Os défices funcionais, resultantes da rotação anormal do antebraço, dependem da
gravidade da deformidade (relacionada com o grau de pronação fixa) e da
bilateralidade. Nos casos ligeiros, os défices são, geralmente, compensados
pelos movimentos das articulações adjacentes (escapular, gleno-umeral e radio-
cárpica)(9), nos graves (bilaterais e com hiperpronação fixa), os movimentos
compensatórios poderão ser insuficientes, podendo haver incapacidade para a
realização de actividades simples como comer, escrever ou segurar objectos.
(1,4,10,11)
Embora seja assintomática e indolor, pode surgir dor se ocorrer subluxação da
cabeça do rádio, comum na adolescência, pelo que está indicado um controlo
radiológico regular. Em doentes com mais idade, a dor pode surgir nas
articulações adjacentes, devido aos movimentos compensatórios.(9)

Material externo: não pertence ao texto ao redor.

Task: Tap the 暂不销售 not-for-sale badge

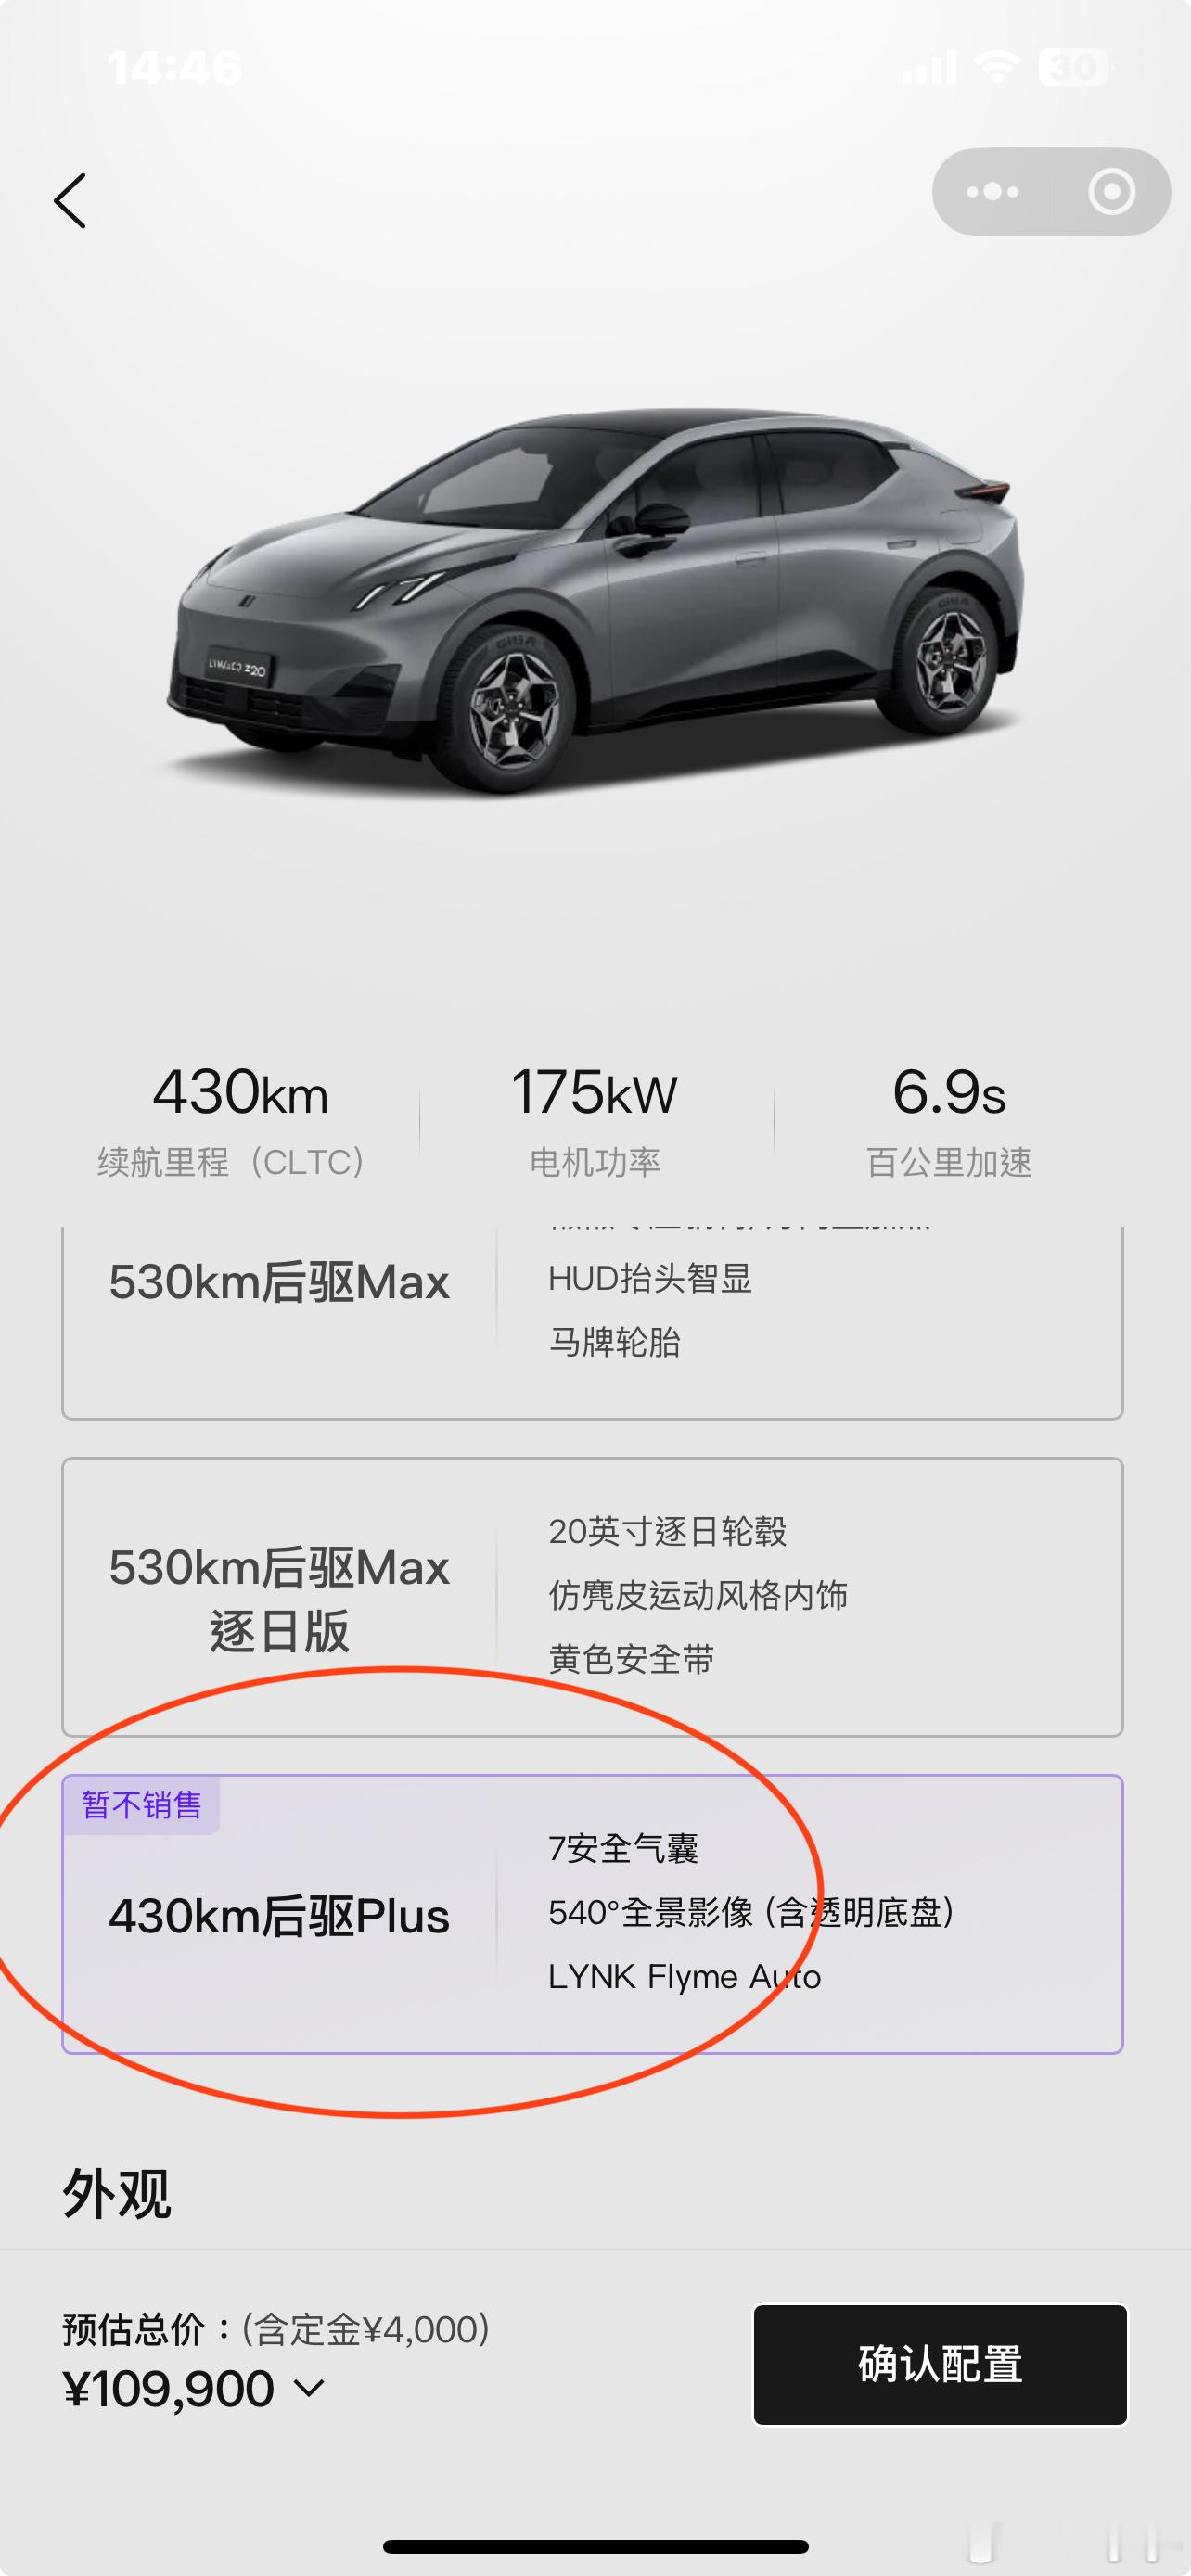Action: pos(141,1805)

O tratamento cirúrgico tem como objectivo restabelecer a rotação do antebraço e
prevenir a recorrência da anquilose.(10)As indicações, embora controversas,
incluem a presença de hiperpronação e bilateralidade, com deformidade grave.

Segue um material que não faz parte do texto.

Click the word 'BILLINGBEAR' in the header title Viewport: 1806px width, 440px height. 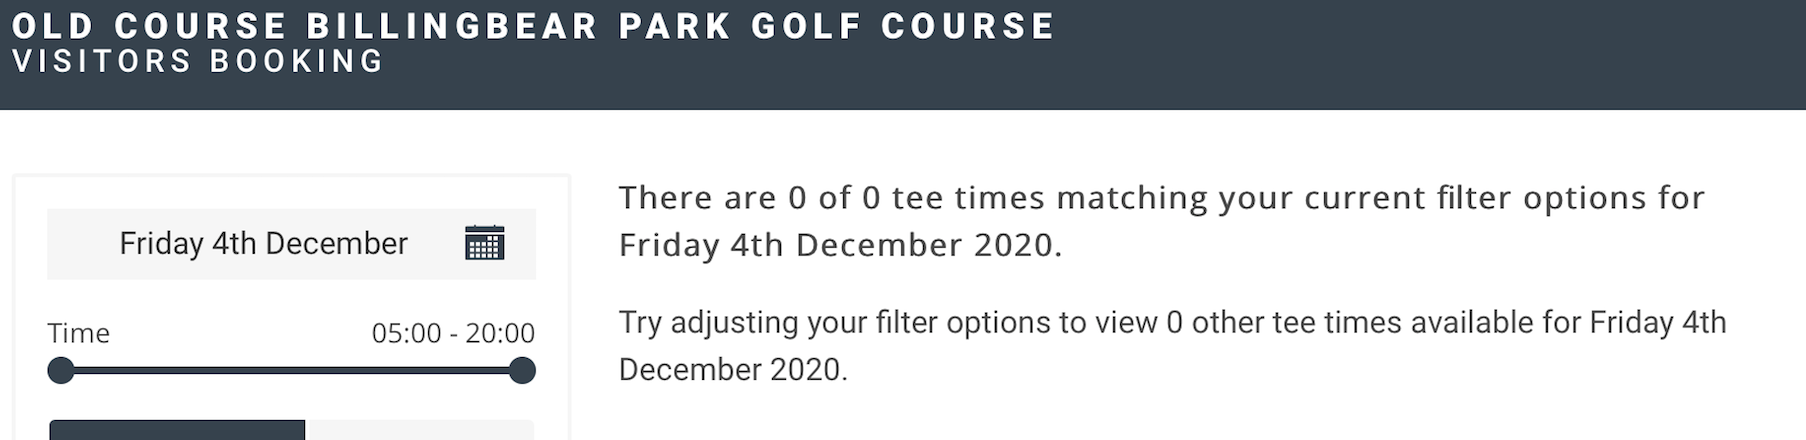[x=452, y=26]
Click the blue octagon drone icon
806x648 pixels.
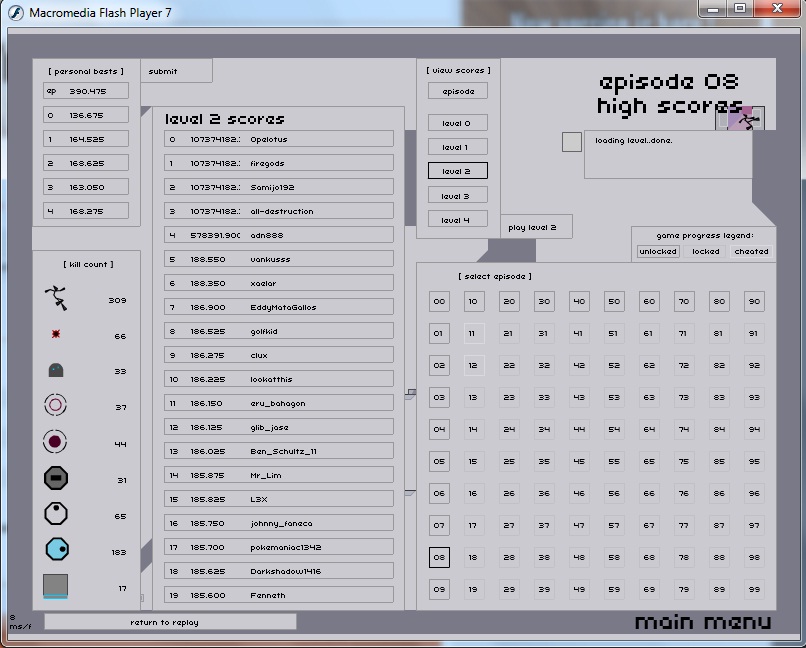point(56,549)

(1,4) A decisão deve ter em conta a limitação funcional, a capacidade de
realização das actividades diárias, o ambiente socio-cultural e a profissão que
o doente pretende exercer.(1,10)Alguns autores recomendam a correcção
cirúrgica entre os quatro e os dez anos.(1)No caso descrito, apesar da
bilateralidade, a criança conseguia realizar todas as suas actividades, pelo
que a correcção cirúrgica foi protelada.
Frequentemente, a correcção por exérese da barra não é bem sucedida, pelo que a
maioria dos autores recomenda a osteotomia de correcção com fixação em prono-
supinação neutra/ funcional.
A agenesia do músculo depressor do ângulo da boca é uma anomalia facial minor,
presente desde o período neonatal, caracterizada pela assimetria facial
durante o choro. Tem uma etiologia multifactorial. É mais frequente do lado
esquerdo e no sexo masculino (2:1).(6) Pode ser diferenciada da verdadeira
paralisia facial com base na apresentação clínica típica, descrita
anteriormente. A electromiografia dos músculos faciais pode ajudar no
diagnóstico.
É frequente a associação a outras malformações (70%): cervicofaciais (48%),
cardiovasculares (44%), esqueléticas (22%), genito-urinárias (24%), do sistema
nervoso central - SNC - (10%) e gastrointestinais (6%).(6,8) Estas crianças
também poderão apresentar má progressão ponderal e atraso psicomotor. Pelo
exposto, é recomendada a pesquisa de malformações associadas, particularmente
cardiovasculares, a todos os recém-nascidos com assimetria facial durante o
choro.
No caso descrito, foram excluídas malformações do SNC e cardiopatia. Mas em
associação à agenesia do músculo depressor do ângulo da boca, a criança
apresentava uma malformação esquelética (SRC).
COMENTÁRIOS FINAIS
A SRC, deformidade rara do antebraço, geralmente proximal e bilateral, pode
associar-se a outras malformações musculo-esqueléticas, neurológicas,
gastrointestinais ou cardíacas e a síndromes genéticas. A realização das
actividades diárias pode ficar comprometida. Nos casos de deformidade severa,
com hiperpronação e bilateralidade, o tratamento deverá ser cirúrgico, entre os
quatro e dez anos.
A agenesia do músculo depressor do ângulo da boca é uma anomalia facial rara,
sendo mais frequente à esquerda. Está presente desde o nascimento, embora o
diagnóstico seja, frequentemente, tardio. Distingue-se da paralisia facial
verdadeira pela sua clínica típica: movimento descendente do lábio do lado não
afectado durante o choro, permanecendo o outro lado imóvel; ausência de outras
assimetrias faciais; presença de rugas frontais, encerramento palpebral
completo e simétrico, presença da prega nasolabial.